7/31/2007

nº 7





Sou dedicado à barganha com o Presente – ele é quem dá as cartas. Saquei
o único cartão vermelho ao verso e nada se modificou: a superfície das coisas
permanece impenetrável.
Só que me fode os nervos – teu mal é comentar o passado – no que parece uma droga barata, e eu quero mais. Prossigo: de um lado o barulho das ondas,
do outro, as putas da avenida (uma delas disse que te amava) e esta cidade
é um mapa repleto de casas suspeitas, almas suspeitas, todas as almas
são territórios de enigma e dissipam calor em labirintos de afeto
em carne viva. O coração estendido sobre o asfalto como um puzzle
de frases inesperadas, vilipêndios, bilhetes de amor escorraçado,
soníferos, quartos de hotéis de quinta, largas avenidas, céus da infância.
O celacanto espera um cataclisma, um lance fulminante, napalm – tudo
e qualquer coisa é melhor do que o veneno lento destes dias.

7/30/2007

Será como se nem mesmo você
Soubesse mais a sua voz
Depois de semanas no experimentalismo existencial
Da solidão
(Porque solidão
Também é experiência,
E das mais radicais).

Será como o primeiro erro inviolável, a origem
Que sempre está aí, no seu jeito de tremer as mãos
De falar como um big bang se explodindo
Pra dentro,
No andar de marionete
Com alguns fios cortados.

Será como se o comandante decidisse usar de uma vez
Por todas
As armas disponíveis, todas,
E elas fossem infinitamente destrutivas
Será como se fosse assim
Depois que você tiver nascido.

Será como uma guerra perdida
Ou vencida tanto faz
Cada explosão se prolonga na outra
E esta na outra e esta
Seria definitivamente a marcha da história
Se você tiver destino.

7/27/2007

A guerra é um edifício frágil e a verdade é seu grande truque (Oito-Olhos explica)

1. Um jogo de cartas embaralhadas e distribuídas pelo Azar.

2. A rivalidade essencial: um que deseja o desejo do outro, o terceiro desejado pelos dois rivais.

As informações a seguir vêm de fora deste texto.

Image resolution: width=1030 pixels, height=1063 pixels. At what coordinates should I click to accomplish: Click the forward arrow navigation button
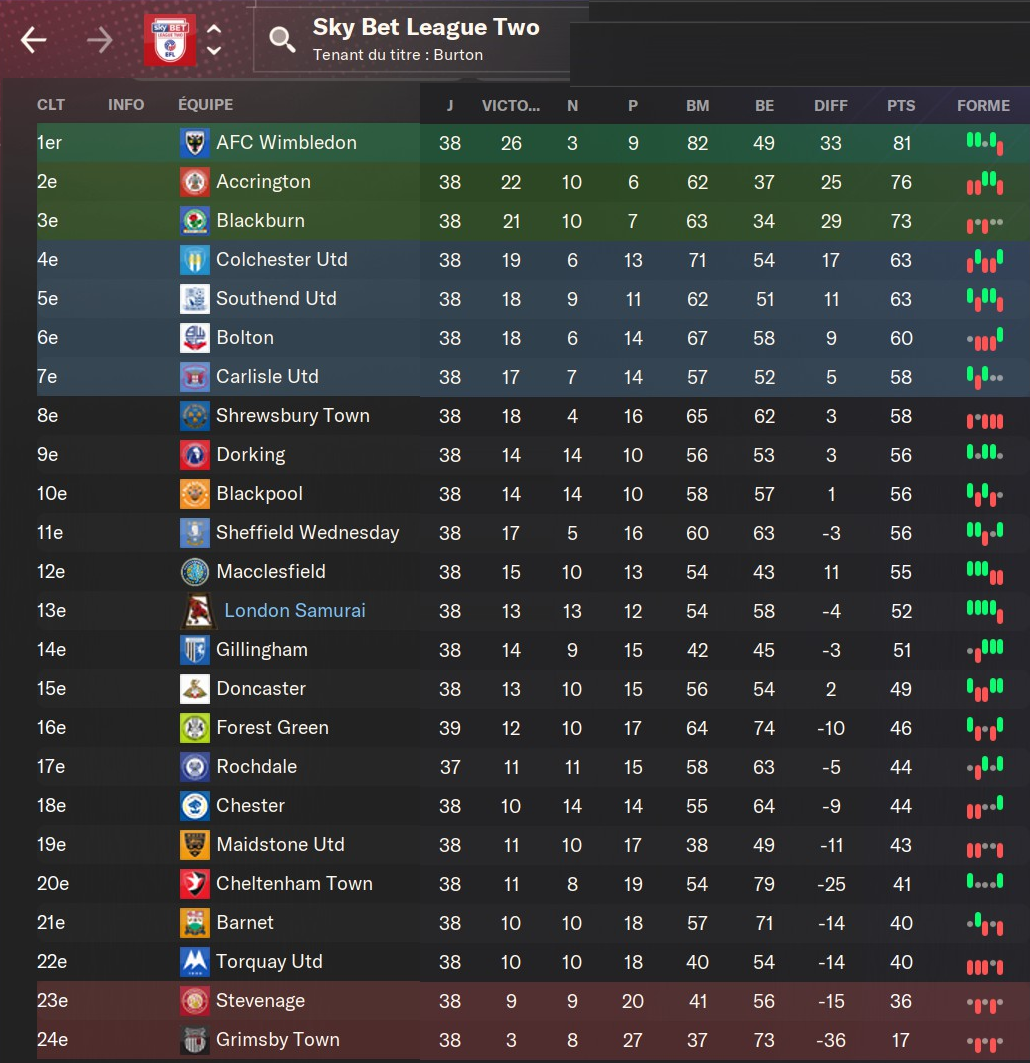(99, 40)
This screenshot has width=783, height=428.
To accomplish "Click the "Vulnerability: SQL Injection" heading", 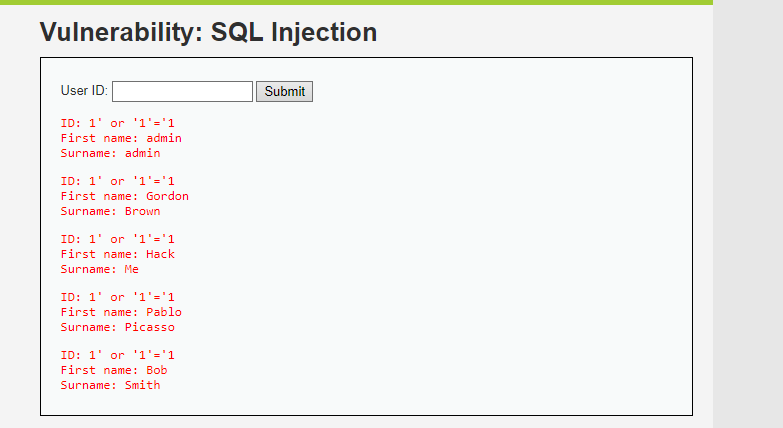I will (208, 33).
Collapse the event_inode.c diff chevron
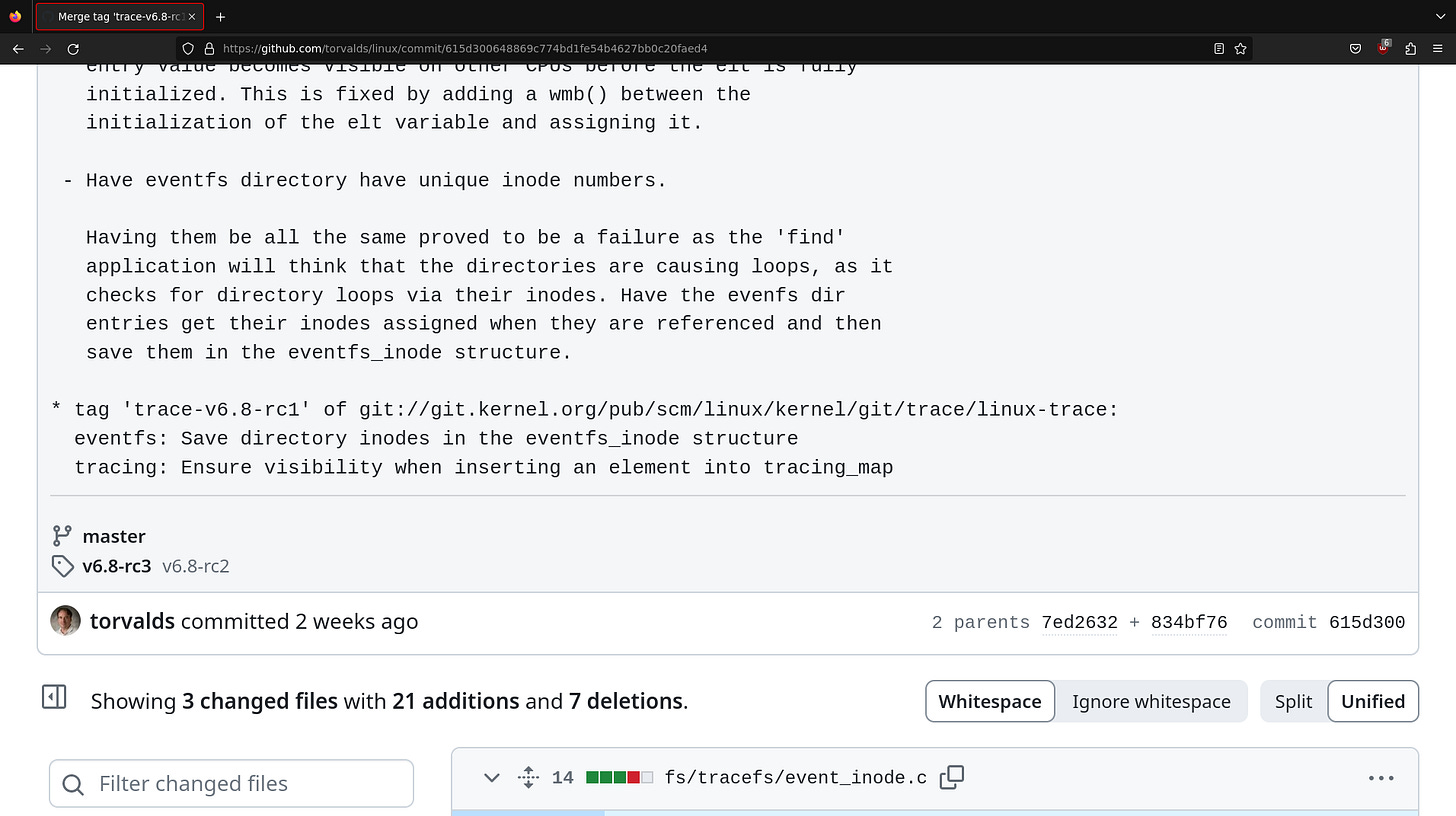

O que é o terceiro? Oras... o Prêmio, o inefável X, uma coisa tão fugaz quanto um pássaro morto. Se o primeiro envia ao segundo um pedaço de madeira carbonizada, pode esperar que vem incêndio. Se o primeiro envia ao segundo uma lâmina, o ataque virá como degola. Se o segundo padece de fome por falta de sal, o primeiro o alimenta (não se luta com sal, mas com espadas). Não matamos (com cerimônia) covardes, fugitivos, pessoas que estejam sentadas, ou simplesmente observando o combate. Isto aqui cá entre nós: para os lobisomens, os comedores de carne crua, os escravos, os curvados de tanto olharem o chão, para estes a lei do extermínio selvagem, o massacre total, a pilhagem e a incorporação posterior com a tábua das leis da moral.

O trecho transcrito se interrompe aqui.